Jetera’s data manipulation would shape the entertainment made available to each passenger during a flight. The passenger who subscribes to a do-it-yourself magazine might be offered a video on woodworking. Catalog purchase records would boost some offerings and downplay others. Sports fans, known through their subscriptions, credit card ticket-buying or booster club memberships, would get “The Natural” instead of “Pretty Woman.”
The article is dated August 21, 2006 and is subscriber-only. Most of it talks about the revenue potential of the model, the funding the company received, and the talks it has had with anonymous airlines. No airline has signed up for the service yet, which would not only include in-flight personalization but pre- and post-flight mailings and other personalized services. Privacy is dealt with at the end of the article:
Jetera sees two legal issues regarding privacy and resolves both in its favor. Nothing Jetera intends to do would violate federal law or airline privacy policies as expressed on their websites. In terms of customer perceptions, Jetera doesn’t intend to abuse anyone’s privacy and will have an “opt-out” opportunity at the point where passengers make inflight entertainment choices.
If an airline wants an opt-out feature at some other point in the process, Jetera will work to provide one, McChesney says. Privacy and customer service will be an issue for each airline, and Jetera will adapt specifically to each.
The U.S. government already collects data from the phone company, from hotels and rental-car companies, and from airlines. How long before it piggy backs onto this system?

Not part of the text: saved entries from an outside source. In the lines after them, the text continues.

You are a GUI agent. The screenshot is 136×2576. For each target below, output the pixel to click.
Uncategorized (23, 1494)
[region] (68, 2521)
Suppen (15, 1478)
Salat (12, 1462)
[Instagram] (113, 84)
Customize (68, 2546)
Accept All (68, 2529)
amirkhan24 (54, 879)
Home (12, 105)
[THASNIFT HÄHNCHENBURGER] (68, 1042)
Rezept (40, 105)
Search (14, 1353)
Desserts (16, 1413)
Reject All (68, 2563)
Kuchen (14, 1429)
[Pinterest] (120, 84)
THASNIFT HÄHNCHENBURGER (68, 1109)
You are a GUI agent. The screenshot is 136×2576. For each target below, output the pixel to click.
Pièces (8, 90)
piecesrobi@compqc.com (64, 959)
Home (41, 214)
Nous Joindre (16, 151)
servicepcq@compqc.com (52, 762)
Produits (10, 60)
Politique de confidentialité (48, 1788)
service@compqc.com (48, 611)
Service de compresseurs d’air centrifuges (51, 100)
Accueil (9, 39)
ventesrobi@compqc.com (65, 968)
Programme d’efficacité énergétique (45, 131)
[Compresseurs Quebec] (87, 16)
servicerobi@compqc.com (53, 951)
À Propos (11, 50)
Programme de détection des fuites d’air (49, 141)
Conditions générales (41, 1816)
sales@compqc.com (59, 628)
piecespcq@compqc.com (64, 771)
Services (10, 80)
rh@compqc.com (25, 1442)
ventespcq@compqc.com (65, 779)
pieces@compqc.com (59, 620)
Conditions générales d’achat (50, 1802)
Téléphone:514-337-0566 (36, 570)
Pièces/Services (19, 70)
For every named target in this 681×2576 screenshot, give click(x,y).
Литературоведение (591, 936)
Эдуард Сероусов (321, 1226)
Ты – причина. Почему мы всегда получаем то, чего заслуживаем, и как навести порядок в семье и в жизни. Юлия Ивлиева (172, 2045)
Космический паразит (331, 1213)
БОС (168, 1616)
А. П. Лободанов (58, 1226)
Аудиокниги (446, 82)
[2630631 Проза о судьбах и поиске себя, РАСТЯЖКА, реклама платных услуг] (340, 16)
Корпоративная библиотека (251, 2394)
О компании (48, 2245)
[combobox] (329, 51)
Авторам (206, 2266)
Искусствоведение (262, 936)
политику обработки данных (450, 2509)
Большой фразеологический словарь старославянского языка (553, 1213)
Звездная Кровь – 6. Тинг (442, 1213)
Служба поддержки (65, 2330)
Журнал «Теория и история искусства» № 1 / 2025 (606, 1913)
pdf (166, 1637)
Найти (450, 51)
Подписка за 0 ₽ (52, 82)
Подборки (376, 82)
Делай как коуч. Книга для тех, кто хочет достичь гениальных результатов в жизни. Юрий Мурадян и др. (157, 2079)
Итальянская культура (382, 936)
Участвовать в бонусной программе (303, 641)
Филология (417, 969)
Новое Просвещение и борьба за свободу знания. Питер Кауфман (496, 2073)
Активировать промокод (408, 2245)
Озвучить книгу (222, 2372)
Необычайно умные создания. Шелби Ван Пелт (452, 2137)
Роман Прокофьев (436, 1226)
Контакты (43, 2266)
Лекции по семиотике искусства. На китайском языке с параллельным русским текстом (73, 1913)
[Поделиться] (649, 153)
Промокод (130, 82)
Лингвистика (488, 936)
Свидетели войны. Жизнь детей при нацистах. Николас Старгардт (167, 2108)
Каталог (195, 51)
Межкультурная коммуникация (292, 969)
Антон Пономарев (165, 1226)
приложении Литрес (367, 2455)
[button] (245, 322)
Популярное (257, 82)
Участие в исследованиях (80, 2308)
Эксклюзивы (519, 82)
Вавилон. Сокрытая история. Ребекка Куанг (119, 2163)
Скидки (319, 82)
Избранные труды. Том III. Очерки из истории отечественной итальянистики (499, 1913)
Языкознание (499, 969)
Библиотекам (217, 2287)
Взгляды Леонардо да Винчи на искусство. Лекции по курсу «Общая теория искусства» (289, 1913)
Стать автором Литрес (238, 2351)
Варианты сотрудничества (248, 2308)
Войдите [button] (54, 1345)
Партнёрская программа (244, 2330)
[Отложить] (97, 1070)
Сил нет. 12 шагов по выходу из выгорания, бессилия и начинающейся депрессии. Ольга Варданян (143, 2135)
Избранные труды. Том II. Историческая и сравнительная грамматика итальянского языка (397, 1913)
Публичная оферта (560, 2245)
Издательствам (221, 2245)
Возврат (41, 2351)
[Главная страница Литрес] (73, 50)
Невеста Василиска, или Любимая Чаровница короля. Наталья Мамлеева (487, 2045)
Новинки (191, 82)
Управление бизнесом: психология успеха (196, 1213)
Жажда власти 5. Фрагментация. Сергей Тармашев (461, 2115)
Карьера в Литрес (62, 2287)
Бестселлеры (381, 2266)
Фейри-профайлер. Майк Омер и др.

The other side to this is in the news, too: commercial databases using government data:
Records once held only in paper form by law enforcement agencies, courts and corrections departments are now routinely digitized and sold in bulk to the private sector. Some commercial databases now contain more than 100 million criminal records. They are updated only fitfully, and expunged records now often turn up in criminal background checks ordered by employers and landlords.
Saxon • October 24, 2006 11:36 AM
Ah, for the days when you could opt out of the non-meatspace world simply by changing a few pieces of paper. Nowadays, there is no way to avoid accumulating a far more complete identity in cyberspace than you could ever hope to have in real life, and no way to restrict access to it.